TREASURIES-Bond prices slump as job growth tops forecasts
* Job growth revises views on when Fed taper to begin
* U.S. nonfarm payrolls up 204,000 v 125,000 expectations
* U.S. jobless rate rises to 7.3 pct from 7.2 pct
NEW YORK, Nov 8 (Reuters) - U.S. Treasuries prices fell on Friday after stronger-than-forecast October job growth revised expectations about how soon the Federal Reserve could start to scale back its bond-purchase program aimed at stimulating the economy.
Employers added 204,000 jobs to payrolls, the Labor Department said, topping economists' forecasts for 125,000 new jobs. Job numbers from August and September were also revised upward.

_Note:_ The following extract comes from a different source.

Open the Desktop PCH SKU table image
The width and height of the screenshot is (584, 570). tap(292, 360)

Ten-year benchmark note prices slid 1-10/32 while yields shot up to 2.75 percent from 2.60 percent on the outlook that the Fed could trim bond purchases sooner than March 2014.
"The market is transfixed by tapering," said Steve Van Order, fixed income strategist at Bethesda, Maryland-based Calvert Investments. "Earlier in the week bonds did better because Fed officials seemed to be saying the Fed was in no rush to taper. Now, after this jobs report, the market reversed itself."

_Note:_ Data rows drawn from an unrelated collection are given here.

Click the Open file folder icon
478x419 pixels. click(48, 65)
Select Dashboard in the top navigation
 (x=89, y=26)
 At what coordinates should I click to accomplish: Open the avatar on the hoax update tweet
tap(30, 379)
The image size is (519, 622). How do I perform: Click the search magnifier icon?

Some economists called the data mixed because while the job growth was surprisingly strong, the unemployment rate still rose, to 7.3 percent.
A sharp drop in the portion of people participating in the labor market "could still raise some eyebrows at the Fed," said Thomas Costerg, U.S. economist at Standard Chartered in New York.

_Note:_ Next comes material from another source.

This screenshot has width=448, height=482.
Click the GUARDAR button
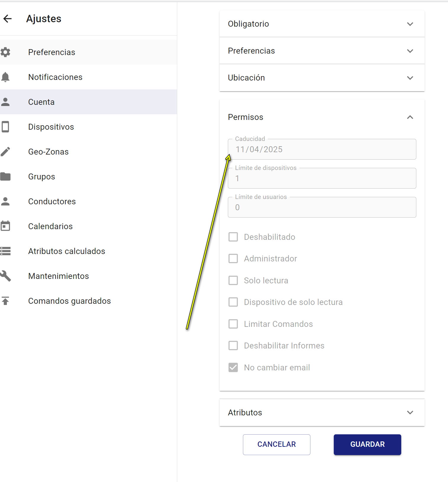368,444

More people dropped out of the labor force in October, leaving the participation rate at 62.8 percent, the lowest level since March 1978.
Other economists found the data's stronger features convincing. Citigroup's Robert DiClemente called the report "unambiguously solid."
Even so, DiClemente said, there could be "hurdles to tapering QE before next March as officials await broader evidence of the recovery's strength, including housing activity, and also the safe resolution of fiscal negotiations."
A Reuters poll showed more U.S. primary dealers looking for a scaling back in the Fed's stimulus program before March after the jobs report and recent data from purchasing managers surveys.
Just two weeks ago, a similar poll found the majority of primary dealers -- the large financial institutions that do business directly with the Fed -- thought the central bank would not start to cut its bond purchases before March 2014.
In the poll released Friday, economists at several primary dealers thought risks were now more skewed toward the Fed reducing its purchases in January 2014. The Fed has been buying $85 billion per month in Treasuries and mortgage-backed securities.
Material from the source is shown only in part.